### Texte cité

Une longue uniformité rend tout insupportable ; le même ordre des périodes, longtemps continué, accable dans une harangue ; les mêmes nombres et les mêmes chutes mettent de l’ennui dans un long poëme. S’il est vrai que l’on ait fait cette fameuse allée de Moscou à Pétersbourg, le voyageur doit périr d’ennui, renfermé entre les deux rangs de cette allée ; et celui qui aura voyagé longtemps dans les Alpes en descendra dégoûté des situations les plus heureuses et des points de vue les plus charmants.
L’âme aime la variété ; mais elle ne l’aime, avons-nous dit, que parce qu’elle est faite pour connaître et pour voir : il faut donc qu’elle puisse voir, et que la variété le lui permette ; c’est-à-dire, il faut qu’une chose soit assez simple pour être aperçue, et assez variée pour être aperçue avec plaisir.
Il y a des choses qui paraissent variées et ne le sont point, d’autres qui paraissent uniformes et sont très-variées.
L’architecture gothique parait très-variée ; mais la confusion des ornements fatigue par leur petitesse ; ce qui fait qu’il n’y en a aucun que nous puissions distinguer d’un autre, et leur nombre fait qu’il n’y en a aucun sur lequel l’œil puisse s’arrêter : de manière qu’elle déplaît par les endroits mêmes qu’on a choisis pour la rendre agréable.

######
### Données fournies

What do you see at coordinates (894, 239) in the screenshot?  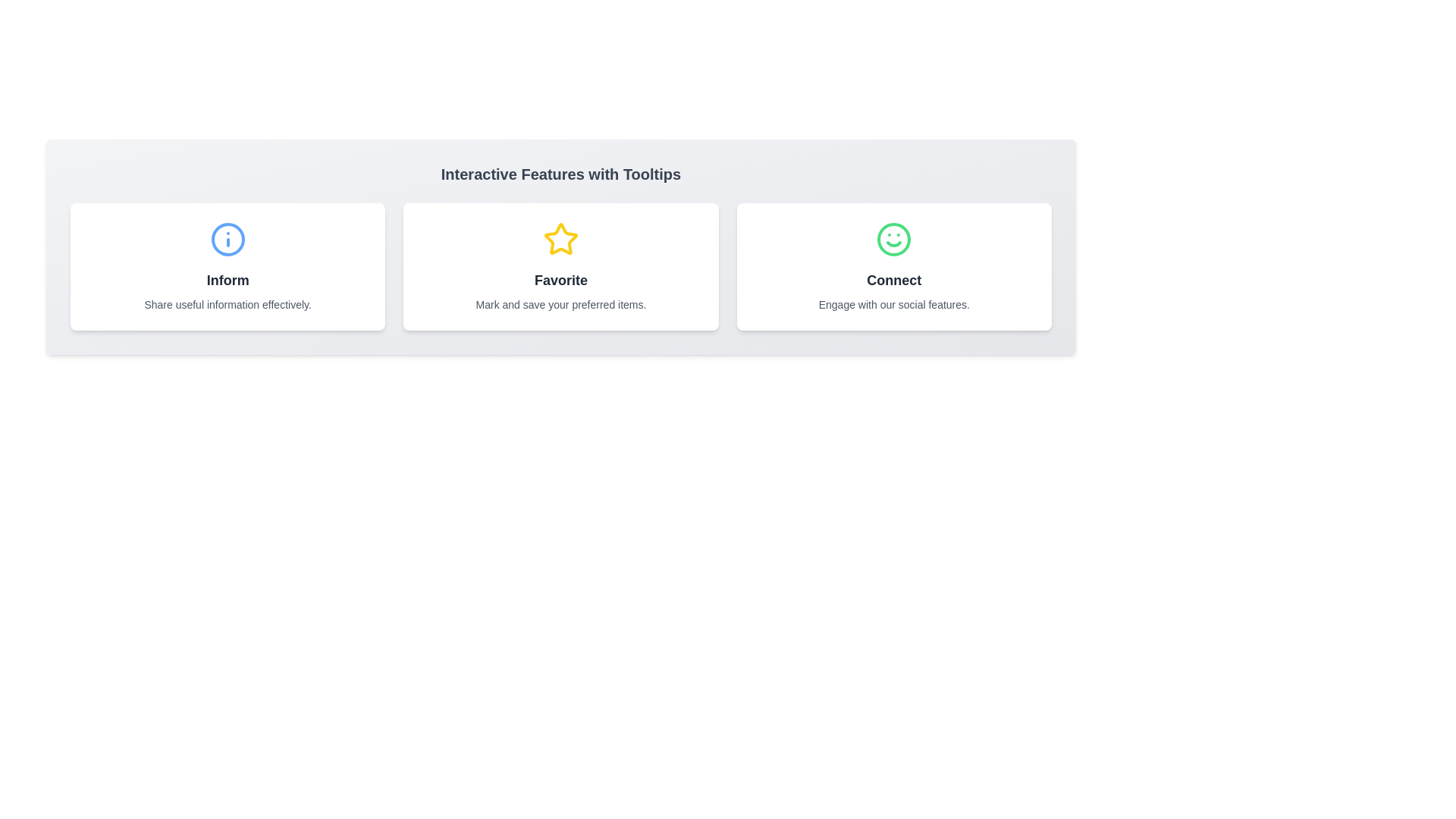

######
### Données fournies

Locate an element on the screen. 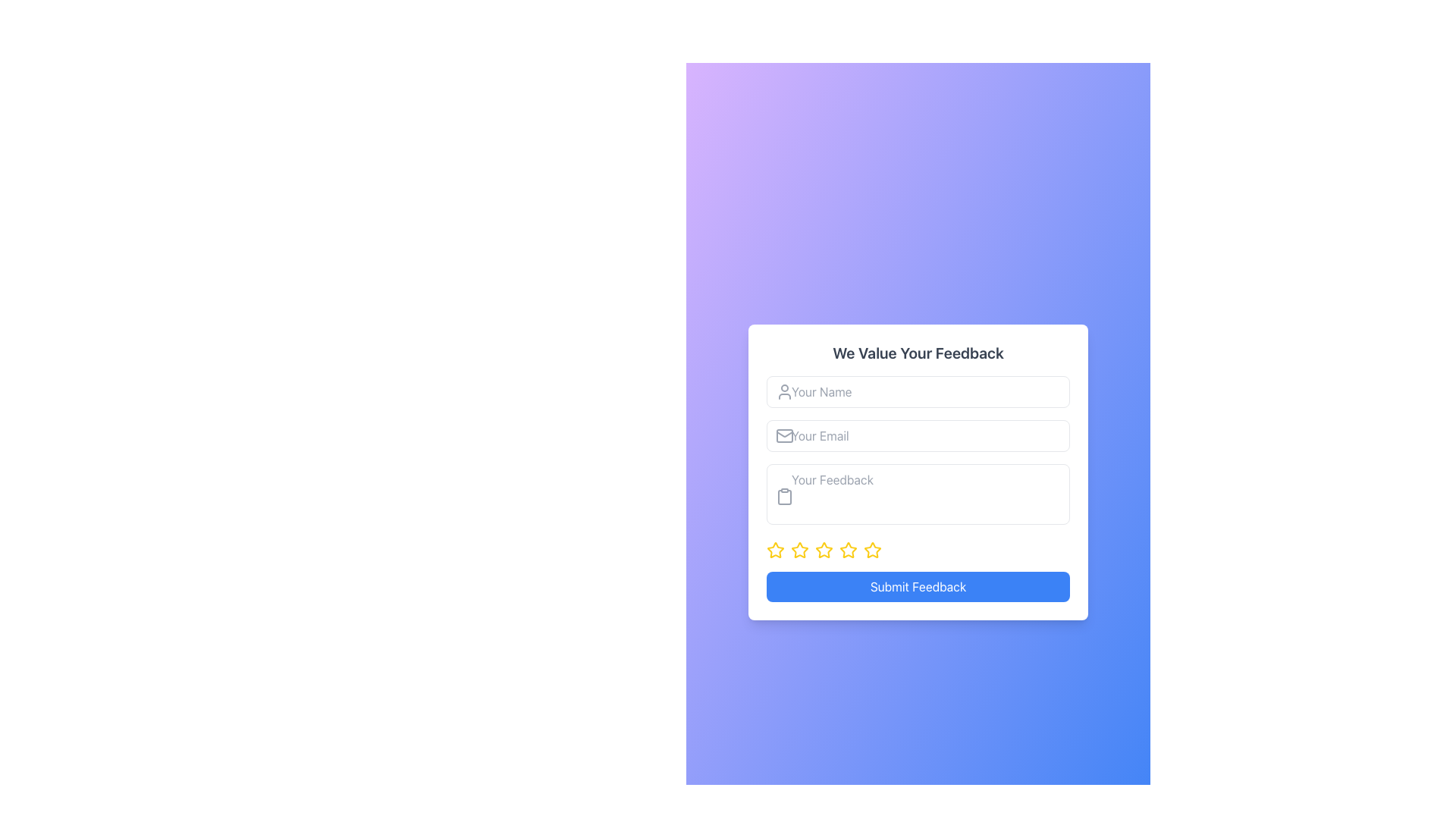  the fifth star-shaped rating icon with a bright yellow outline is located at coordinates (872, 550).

######
### Données fournies

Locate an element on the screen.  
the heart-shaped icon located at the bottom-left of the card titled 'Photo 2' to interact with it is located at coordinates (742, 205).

######

### Travail à faire
1) Résumez en deux phrases le texte sur la variété et l'uniformité.
2) Poursuivez le texte sur la variété et l'uniformité à partir de sa dernière phrase.
Le matériel fourni ne joue aucun rôle dans ce travail.

### Corrigé
1) Une uniformité prolongée rend tout insupportable, qu'il s'agisse d'une harangue, d'un long poème ou d'un long voyage, et l'âme aime la variété parce qu'elle est faite pour connaître et pour voir. Une chose doit donc être assez simple pour être aperçue et assez variée pour l'être avec plaisir, ce que manque l'architecture gothique, dont les ornements trop petits et trop nombreux fatiguent l'œil au lieu de lui plaire.

2)
Un bâtiment d’ordre gothique est une espèce d’énigme pour l’œil qui le voit ; et l’âme est embarrassée comme quand on lui présente un poëme obscur.
L’architecture grecque, au contraire, paraît uniforme ; mais, comme elle a les divisions qu’il faut, et autant qu’il en faut pour que l’âme voie précisément ce qu’elle peut voir sans se fatiguer, mais qu’elle en voie assez pour s’occuper, elle a cette variété qui la fait regarder avec plaisir.
Il faut que les grandes choses aient de grandes parties : les grands hommes ont de grands bras, les grands arbres de grandes branches, et les grandes montagnes sont composées d’autres montagnes qui sont au-dessus et au-dessous ; c’est la nature des choses qui fait cela.
L’architecture grecque, qui a peu de divisions, et de grandes divisions, imite les grandes choses ; l’âme sent une certaine majesté qui y règne partout.
C’est ainsi que la peinture divise en groupes de trois ou quatre figures celles qu’elle représente dans un tableau : elle imite la nature ; une nombreuse troupe se divise toujours en pelotons ; et c’est encore ainsi que la peinture divise en grandes masses ses clairs et ses obscurs.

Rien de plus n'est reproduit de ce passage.